The shelter is run by a Bronx-based non-profit called the Neighborhood Association for Inter-Cultural Affairs Inc. (NAICA), which has pocketed nearly $1.3 billion in city contracts over the past decade, records show.
NAICA's Chrystie Street location was part of a four-year $160.5 million contract with DHS to provide 467 beds for single adults there and at two other locations in the Bronx and Queens, as reported by the city Comptroller's office.
The deal expired on June 30th, but DHS signed a one-year, $42.3 million extension. That new contract has yet to be registered with the Comptroller's office.

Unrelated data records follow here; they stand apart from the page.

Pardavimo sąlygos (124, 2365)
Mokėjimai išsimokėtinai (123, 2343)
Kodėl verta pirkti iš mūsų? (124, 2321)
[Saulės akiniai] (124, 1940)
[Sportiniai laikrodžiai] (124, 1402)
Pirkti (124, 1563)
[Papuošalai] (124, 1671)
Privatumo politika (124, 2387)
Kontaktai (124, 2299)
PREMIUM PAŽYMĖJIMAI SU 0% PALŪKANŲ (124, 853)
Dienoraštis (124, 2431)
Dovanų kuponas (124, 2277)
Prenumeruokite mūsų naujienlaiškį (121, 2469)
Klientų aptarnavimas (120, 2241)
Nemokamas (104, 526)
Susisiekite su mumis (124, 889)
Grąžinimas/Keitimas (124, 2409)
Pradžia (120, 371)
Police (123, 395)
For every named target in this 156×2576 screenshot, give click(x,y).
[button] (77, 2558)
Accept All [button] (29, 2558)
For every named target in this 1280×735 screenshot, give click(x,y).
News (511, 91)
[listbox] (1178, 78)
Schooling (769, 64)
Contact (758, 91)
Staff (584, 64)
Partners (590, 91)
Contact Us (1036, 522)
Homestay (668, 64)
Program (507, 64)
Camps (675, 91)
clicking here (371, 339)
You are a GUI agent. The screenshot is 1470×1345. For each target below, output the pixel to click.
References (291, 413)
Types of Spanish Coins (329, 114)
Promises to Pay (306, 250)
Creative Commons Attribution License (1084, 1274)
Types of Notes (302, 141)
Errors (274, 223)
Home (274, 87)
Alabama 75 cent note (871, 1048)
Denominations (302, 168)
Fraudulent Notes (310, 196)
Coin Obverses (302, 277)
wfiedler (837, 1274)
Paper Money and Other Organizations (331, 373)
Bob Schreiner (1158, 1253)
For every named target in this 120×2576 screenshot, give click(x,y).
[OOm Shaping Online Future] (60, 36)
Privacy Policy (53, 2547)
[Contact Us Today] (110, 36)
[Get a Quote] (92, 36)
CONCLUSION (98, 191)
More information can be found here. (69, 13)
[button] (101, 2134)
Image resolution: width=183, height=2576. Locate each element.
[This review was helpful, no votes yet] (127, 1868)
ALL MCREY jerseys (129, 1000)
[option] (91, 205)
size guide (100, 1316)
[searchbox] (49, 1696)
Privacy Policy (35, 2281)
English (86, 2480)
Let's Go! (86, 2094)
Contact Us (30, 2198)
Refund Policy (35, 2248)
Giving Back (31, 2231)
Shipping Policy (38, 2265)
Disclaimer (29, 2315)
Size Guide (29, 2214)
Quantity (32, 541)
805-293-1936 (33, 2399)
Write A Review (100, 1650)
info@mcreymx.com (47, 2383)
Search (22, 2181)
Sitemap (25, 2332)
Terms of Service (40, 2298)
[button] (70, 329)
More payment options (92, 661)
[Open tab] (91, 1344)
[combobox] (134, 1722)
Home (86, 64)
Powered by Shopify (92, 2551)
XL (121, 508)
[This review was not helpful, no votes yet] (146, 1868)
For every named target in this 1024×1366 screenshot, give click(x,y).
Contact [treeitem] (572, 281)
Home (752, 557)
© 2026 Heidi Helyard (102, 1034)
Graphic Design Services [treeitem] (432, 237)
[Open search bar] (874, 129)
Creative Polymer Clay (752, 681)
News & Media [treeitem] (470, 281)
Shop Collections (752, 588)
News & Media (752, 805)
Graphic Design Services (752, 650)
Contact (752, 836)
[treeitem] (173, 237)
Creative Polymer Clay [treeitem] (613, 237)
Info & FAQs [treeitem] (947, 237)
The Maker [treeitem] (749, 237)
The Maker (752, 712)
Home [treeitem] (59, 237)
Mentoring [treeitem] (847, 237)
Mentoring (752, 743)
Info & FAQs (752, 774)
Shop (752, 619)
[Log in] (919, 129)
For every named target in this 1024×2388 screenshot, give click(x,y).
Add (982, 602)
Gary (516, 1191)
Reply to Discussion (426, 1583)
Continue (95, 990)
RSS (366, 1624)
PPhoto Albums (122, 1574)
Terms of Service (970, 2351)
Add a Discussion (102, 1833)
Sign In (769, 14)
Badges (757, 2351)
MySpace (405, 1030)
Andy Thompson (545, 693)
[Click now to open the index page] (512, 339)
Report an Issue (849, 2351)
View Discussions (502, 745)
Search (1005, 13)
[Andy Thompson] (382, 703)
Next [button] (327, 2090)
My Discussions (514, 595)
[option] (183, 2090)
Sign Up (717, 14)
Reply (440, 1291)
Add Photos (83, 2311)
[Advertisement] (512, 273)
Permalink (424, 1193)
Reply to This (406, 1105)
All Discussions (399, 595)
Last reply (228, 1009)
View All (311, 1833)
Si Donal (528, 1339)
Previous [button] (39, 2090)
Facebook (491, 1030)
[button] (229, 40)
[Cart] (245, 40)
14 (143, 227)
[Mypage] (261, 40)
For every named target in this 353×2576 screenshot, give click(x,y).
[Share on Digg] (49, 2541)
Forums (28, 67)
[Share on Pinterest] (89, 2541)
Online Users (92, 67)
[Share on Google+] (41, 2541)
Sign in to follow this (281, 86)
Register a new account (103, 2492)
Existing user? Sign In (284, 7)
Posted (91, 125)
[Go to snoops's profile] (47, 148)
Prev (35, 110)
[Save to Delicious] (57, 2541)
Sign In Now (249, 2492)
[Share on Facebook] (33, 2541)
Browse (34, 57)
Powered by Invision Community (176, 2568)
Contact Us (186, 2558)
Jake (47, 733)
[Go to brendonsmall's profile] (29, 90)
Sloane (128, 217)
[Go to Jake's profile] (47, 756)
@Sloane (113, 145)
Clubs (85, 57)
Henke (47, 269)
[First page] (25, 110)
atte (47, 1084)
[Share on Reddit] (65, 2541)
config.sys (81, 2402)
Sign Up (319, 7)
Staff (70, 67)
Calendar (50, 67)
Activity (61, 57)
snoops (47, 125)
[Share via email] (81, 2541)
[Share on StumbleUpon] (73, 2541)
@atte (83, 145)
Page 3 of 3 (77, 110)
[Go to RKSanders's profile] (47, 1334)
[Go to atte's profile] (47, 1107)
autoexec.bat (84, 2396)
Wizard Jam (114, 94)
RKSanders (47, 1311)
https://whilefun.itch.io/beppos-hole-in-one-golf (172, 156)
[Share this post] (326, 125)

The sex offenders living there, according to the state's Sex Offender Registry, include: 63-year-old Darren Jackson, a level three offender convicted in 2010 for raping a seven-year-old girl multiple times — he was sentenced to three years in prison; 57-year-old Lemar Jackson, a level three offender convicted in 2008 for deviate sexual intercourse for using threats and physically overpowering 12-and nine-year-old girls — he was sentenced to two to four years in prison.
Also living there is 57-year-old Elvin Vega, a level three offender convicted in 1998 for using a blunt object to force a female of unknown age to have intercourse — he was sentenced to 18 months to three years in prison, and 63-year-old Legrand Jones, a level two sexually violent offender convicted of sexual abuse in 2003 for overpowering a 21-year-old woman and forcing her to have sex.

He was sentenced to two to four years.

Terrance Brown, 59, a level two offender convicted of forcible touching another person's intimate parts in 2009 and sentenced to six months is also listed as living at the shelter.

Some area activists became aware that the hotel was being used as a shelter for parolees back in 2021 and raised their concerns, but nothing changed, according to Jacky Wong, managing director of the greater Chinatown Civic Coalition.

"Both DHS and the hotel owner had previously assured us that this parolee shelter would close in June 2022," Wong said.

"But they lied. It's still operating. This shelter, along with other nearby facilities for single men, has directly and indirectly contributed to increased crime and safety concerns in and around Sara D. Roosevelt Park."

Sex offenders are not supposed to be housed in shelters in residential neighborhoods, said Republican mayoral candidate Curtis Sliwa. "This is part of the shelter problem," he said.

"It's become a cottage industry where there are contracts and then obviously, the people who get the contracts, subcontract out, all the ancillary services to friends and relatives and associates, but the one thing that they should be doing is vetting who it is that actually is in a shelter and they don't."

The city Department of Social Services released a statement saying that not everyone required to register in the sex offender database has residency restrictions.

"DSS provides shelter to anyone in need in accordance with New York City's right to shelter law while also ensuring compliance with all necessary local laws and regulations which includes being mindful of any residency restrictions and specific criteria laid out in state law," the statement said.

Many people who were in the park with their children on Wednesday, July 2nd, and were upset to learn of the shelter and who it is housing.

"I'm super (expletive) off, I'm talking to my husband right now on the phone and he's extremely mad as well," said a 29-year-old mom who takes her kids to the playground at least twice a week.

"They shouldn't be anywhere near the park."